Donner des cadeaux à des clients, c'est une autre manière d'envisager la fidélisation. Il y a des personnes qui disent, et parfois avec raison, qu'un programme de fidélisation est un aveu de faiblesse. Si votre marque est forte, la fidélisation se fait toute seule. Donc, il faut regarder le cadeau de près. Car s'il sert à compenser un retard en terme d'offre, sans autre mesure visant à améliorer les prestations, la faillite sera inéluctable. Les cadeaux sont chers et les clients sont opportunistes et infidèles. Un client vraiment fidèle n'a pas forcément besoin de cadeaux. Il a beaucoup de mal à aller ailleurs, parce qu'il est devenu dépendant. En plus il rapporte beaucoup d'argent !

Un bon programme de fidélisation correspond à quel budget ?
La fidélisation sur le Web, ça ne coûte pas cher dès que l'on a beaucoup d'internautes clients et une base de données conséquente, comme celle d'Amazon. Si une start-up qui ouvre son site Web veut avoir des outils qui lui permettront de faire des propositions différenciées en fonction des comportements des clients, des e-mail intelligents et ainsi de suite, elle devra prévoir un budget entre 5 et 10 millions de francs. Et ce ne sera pas utile immédiatement ! Il faudra le temps d'accumuler l'information nécessaire. Ce temps est plus ou moins long en fonction de la réussite du site. Et un programme de fidélisation n'est pas le garant de la réussite.

Est-ce qu'il y a des secteurs qui utilisent plus que d'autres des programmes de fidélisation?
Les premiers à les avoir mis en place, ce sont les sites vendant des produits de grandes consommation, que ce soit des livres, des CD ou des vêtements, parce que ce sont des achats fréquents et que les comportements de consommateurs sont très marqués. Les produits sont peu chers et marqués par des tendances. Les sites aotomobiles veulent également faire de la fidélisation pour maintenir un lien avec le consommateur pendant tout le temps où il ne consomme pas. Ce modèle doit faire ces preuves, faute d'ancienneté. Pour le moment, les programmes de fidélisation fonctionnent mieux sur un modèle de grande distribution sur le Web et dans le domaine du tourisme et des loisirs.

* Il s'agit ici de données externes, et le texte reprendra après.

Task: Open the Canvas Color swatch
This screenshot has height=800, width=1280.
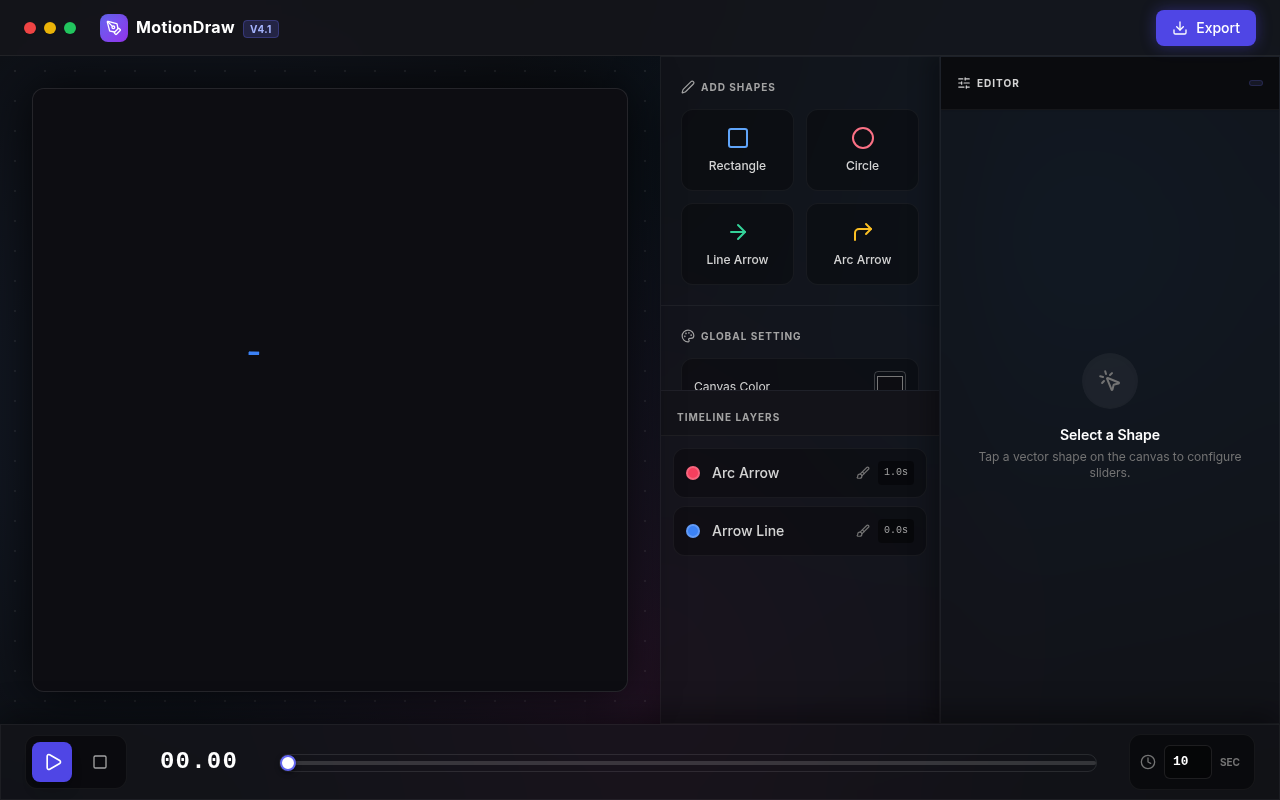Action: point(889,382)
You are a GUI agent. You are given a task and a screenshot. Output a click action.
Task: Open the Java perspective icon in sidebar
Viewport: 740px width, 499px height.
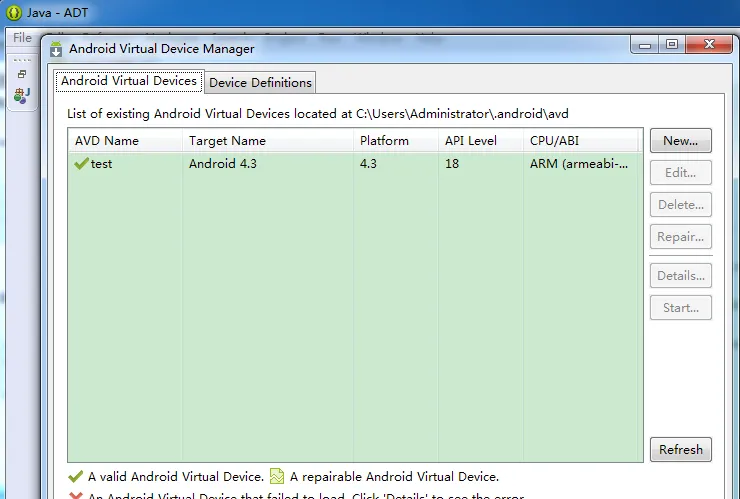[21, 96]
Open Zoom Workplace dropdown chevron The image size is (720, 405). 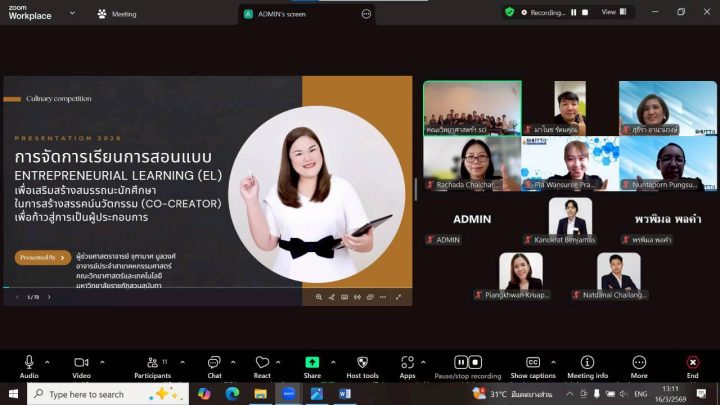(x=74, y=14)
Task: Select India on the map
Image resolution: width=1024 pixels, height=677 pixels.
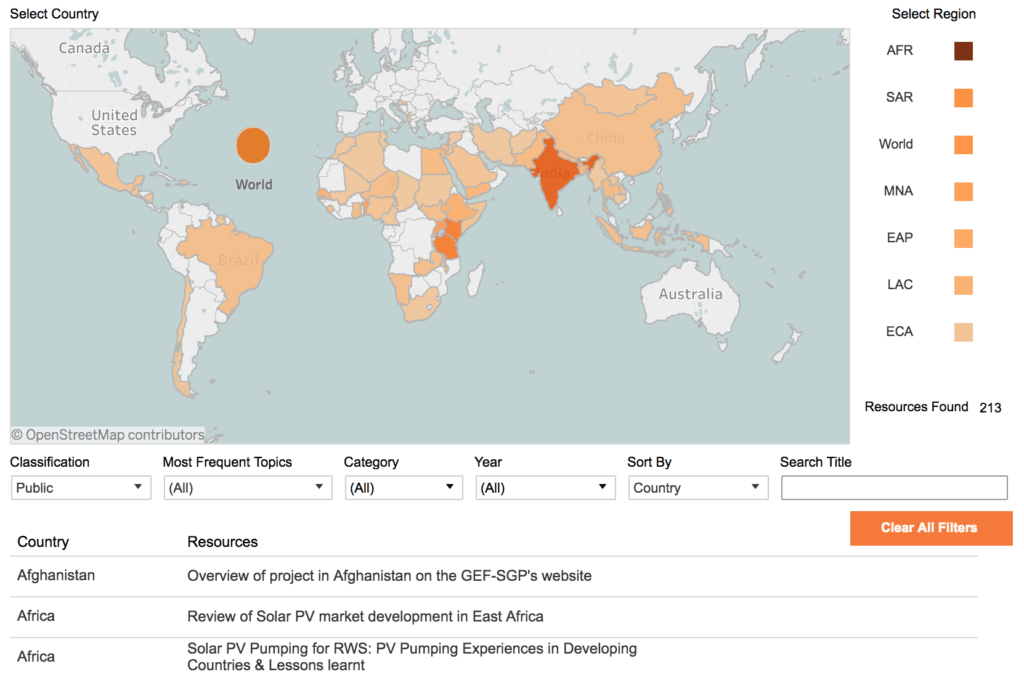Action: (552, 175)
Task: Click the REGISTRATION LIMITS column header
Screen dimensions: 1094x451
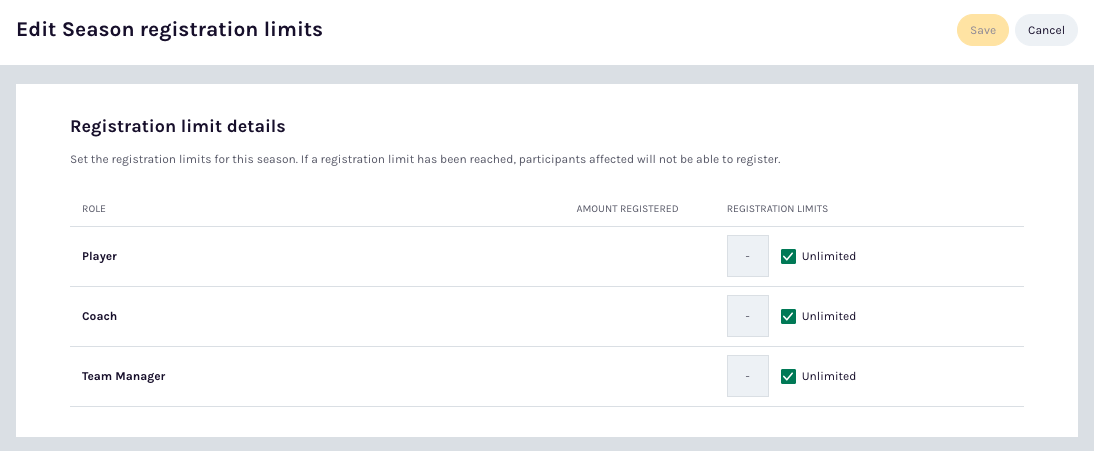Action: [777, 209]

Quels sont les pièges de la fidélisation en ligne ?
Avant tout, le manque de réflexion. Pour chaque niveau de proximité que l'on désire atteindre avec le client, il y a un pré-requis en termes d'informations qu'il faut avoir satisfait. Si l'on essaye de passer au niveau suivant sans avoir toutes les informations nécessaires, ce sera un échec, avec des conséquences désastreuses. Or aujourd'hui, la plupart des entreprises sont obnubilées par la puissance des outils qui permettent de faire des sites sur mesure et on ne se rend pas compte que l'utilisation intelligente de ses outils repose sur un niveau de richesse d'information que l'on a pas forcement encore. Ensuite, la mauvaise compréhension des intérêts de ses clients. Sur la plupart des sites Web, les informations recueillies se limitent aux transactions effectuées. Elles ne concernent pas la vie de l'internaute et ses habitudes de consommation. D'où la difficulté de lui faire des propositions complémentaires vraiment adaptées, au bon moment. La fidélisation passe par le recueil d'informations pertinentes et un traitement adapté.

 
Propos recueillis par Rédaction

PARCOURS
 
Stephen Brown, 36 ans, est diplômé de l'université de Glasgow et Cambridge. Ancien chercheur à l'université d'Oxford, il entre en 1995 chez KPMG, après un passage chez Price Waterhaouse. Actuellement, il anime une équipe de 40 consultants dédiés au CRM au sein de KPMG Consulting France.